■ WHAT YOU SHOULD DO ■
Quote, exactly, the line holding "Task: Select the RDS Web Feed option" and all lines after it to the end of the records below. Exclude pictures.

[Stored items]
:::::
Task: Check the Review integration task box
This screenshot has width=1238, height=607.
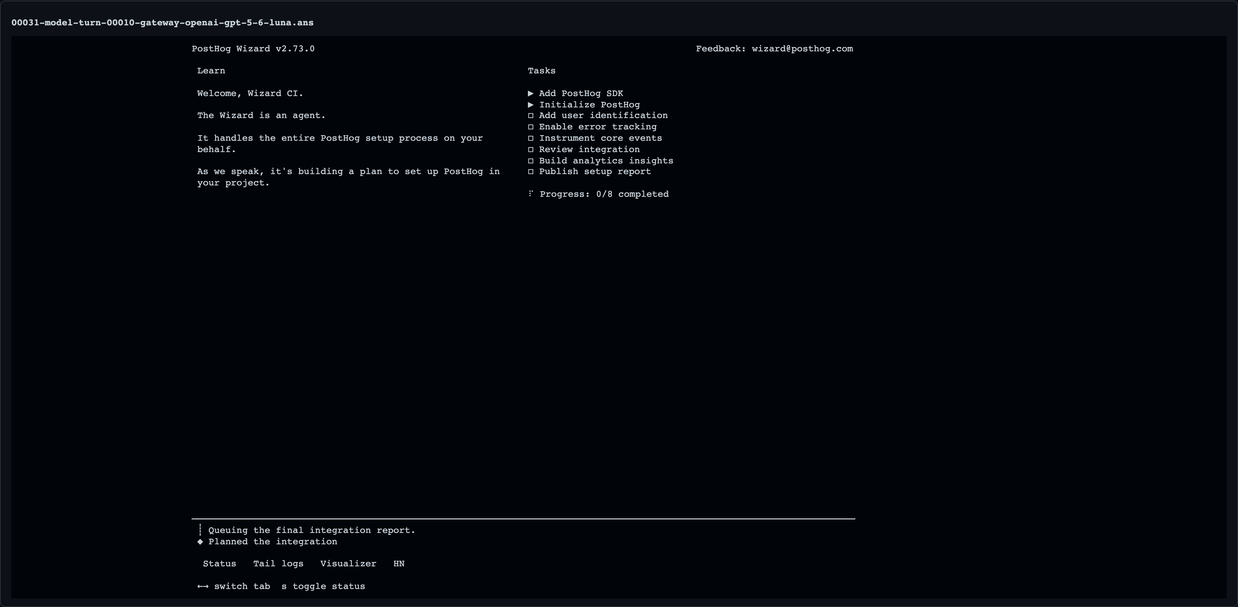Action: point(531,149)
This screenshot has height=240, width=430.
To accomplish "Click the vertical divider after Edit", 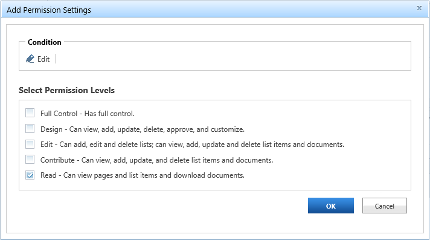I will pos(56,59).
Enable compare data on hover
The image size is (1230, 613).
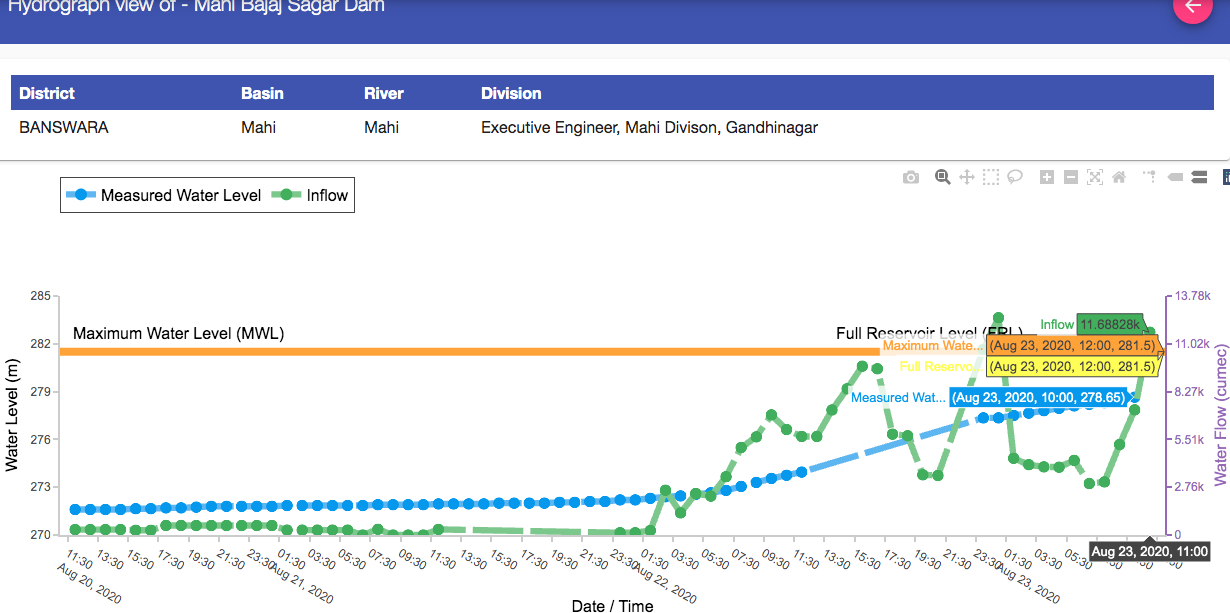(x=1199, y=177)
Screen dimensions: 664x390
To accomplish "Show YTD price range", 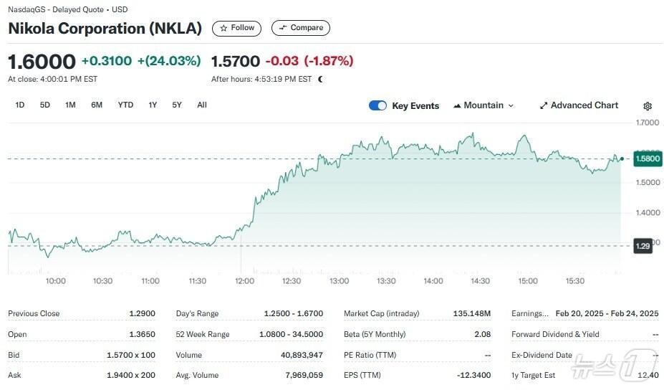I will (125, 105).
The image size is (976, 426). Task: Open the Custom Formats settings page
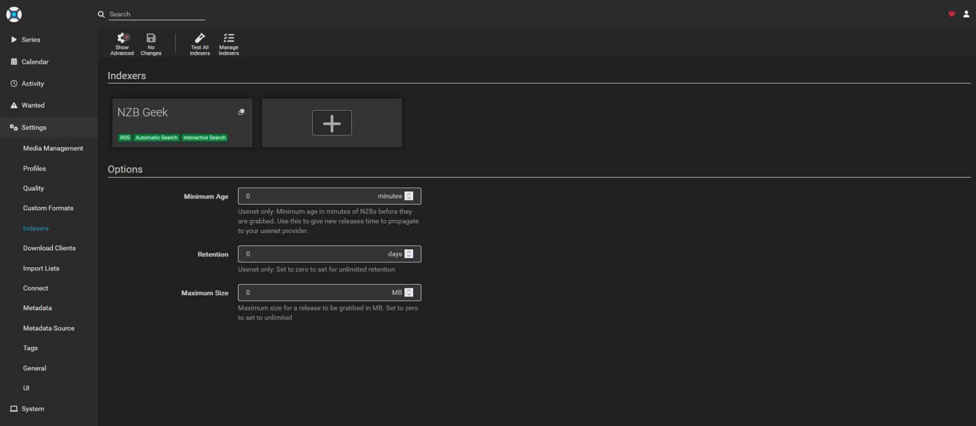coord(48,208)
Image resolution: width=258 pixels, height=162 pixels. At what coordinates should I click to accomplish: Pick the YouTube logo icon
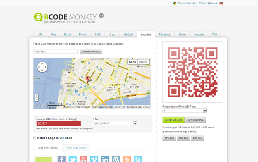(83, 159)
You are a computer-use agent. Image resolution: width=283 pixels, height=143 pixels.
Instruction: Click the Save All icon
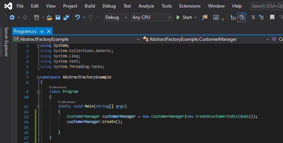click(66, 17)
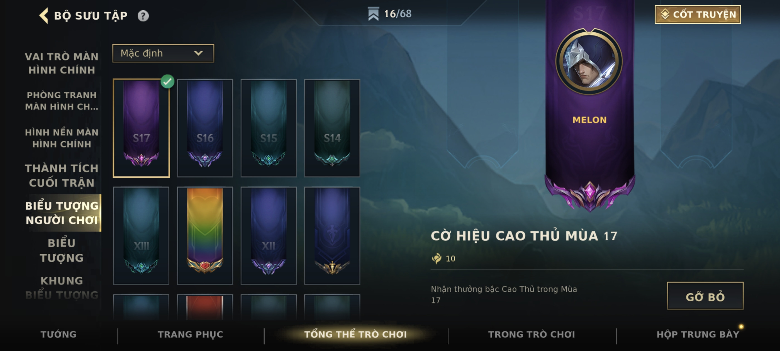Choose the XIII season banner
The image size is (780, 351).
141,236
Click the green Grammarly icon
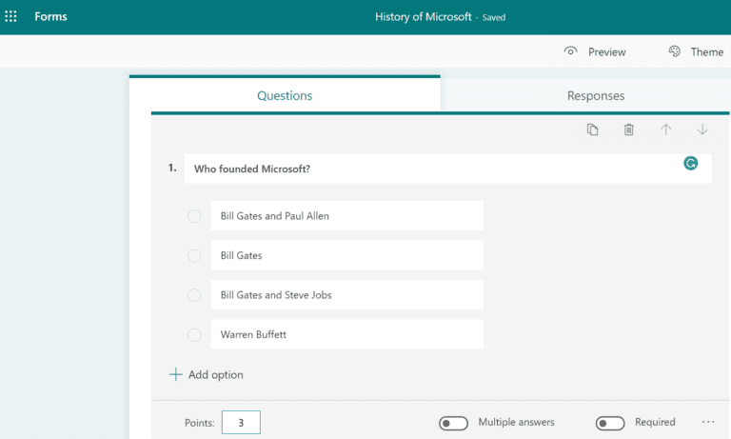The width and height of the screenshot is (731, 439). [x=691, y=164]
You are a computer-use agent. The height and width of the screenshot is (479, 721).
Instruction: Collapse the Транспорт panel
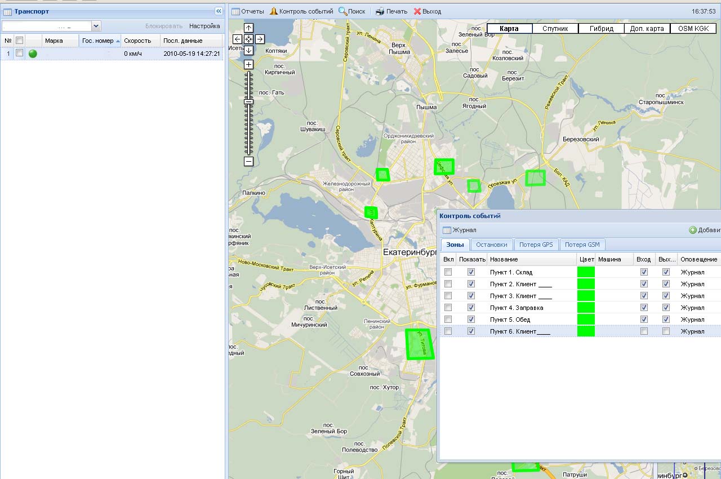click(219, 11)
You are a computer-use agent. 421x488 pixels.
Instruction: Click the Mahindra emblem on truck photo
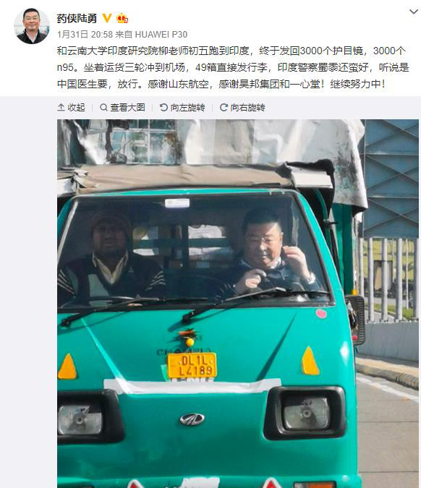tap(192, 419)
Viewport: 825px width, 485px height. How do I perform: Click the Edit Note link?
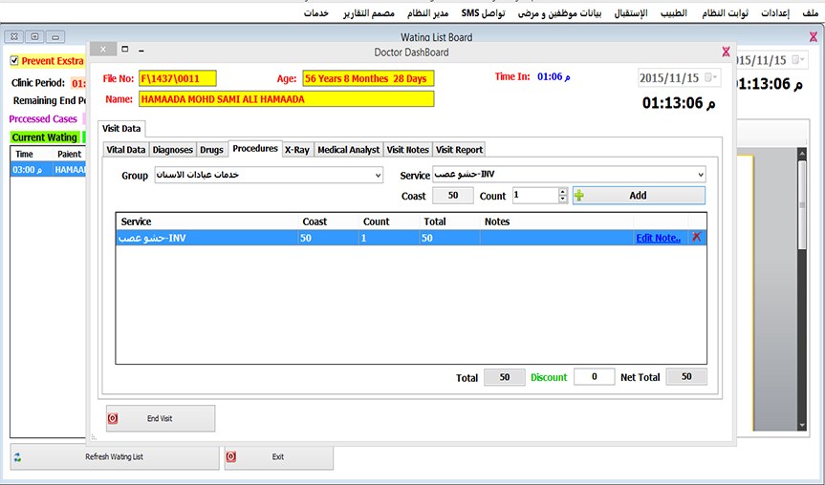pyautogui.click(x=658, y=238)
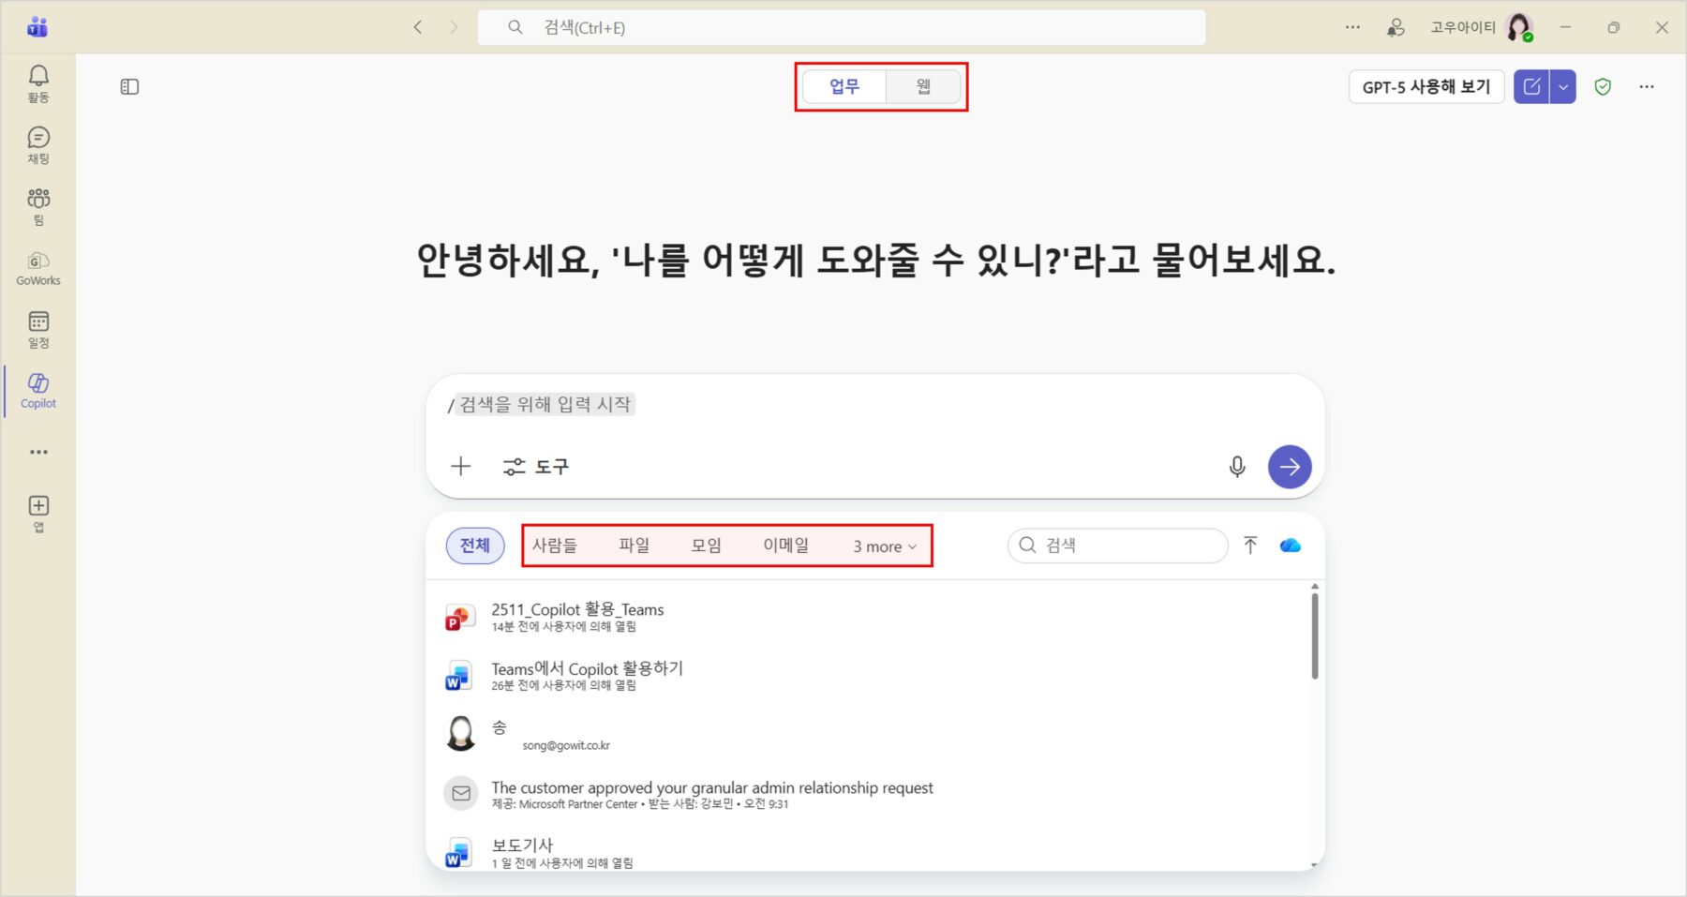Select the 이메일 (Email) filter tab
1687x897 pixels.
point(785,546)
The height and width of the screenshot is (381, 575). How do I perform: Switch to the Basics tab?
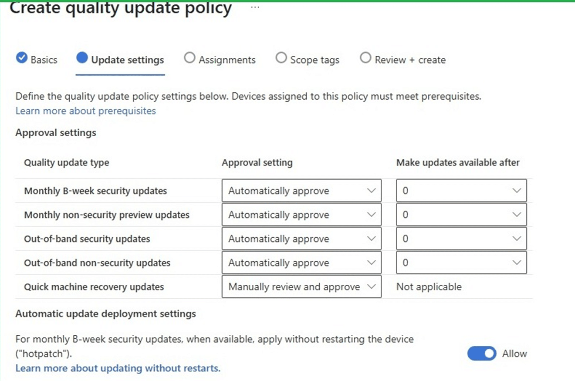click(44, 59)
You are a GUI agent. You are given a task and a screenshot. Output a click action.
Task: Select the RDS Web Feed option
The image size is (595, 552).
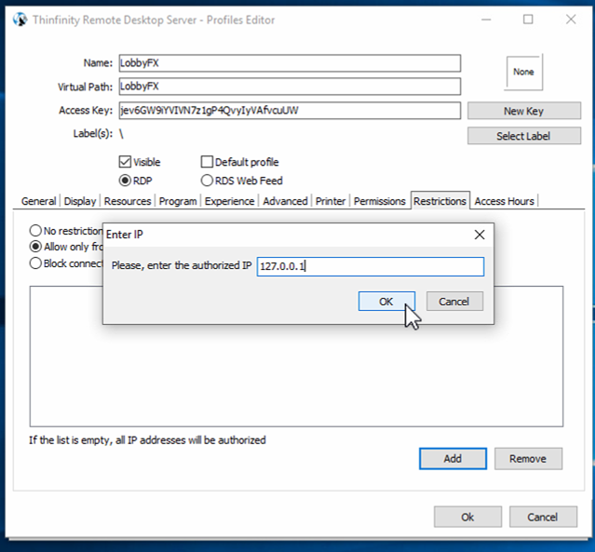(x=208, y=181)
:::::
■ EXERCISE SOLUTION ■
Task: Select the RDS Web Feed option
The image size is (595, 552).
(x=208, y=181)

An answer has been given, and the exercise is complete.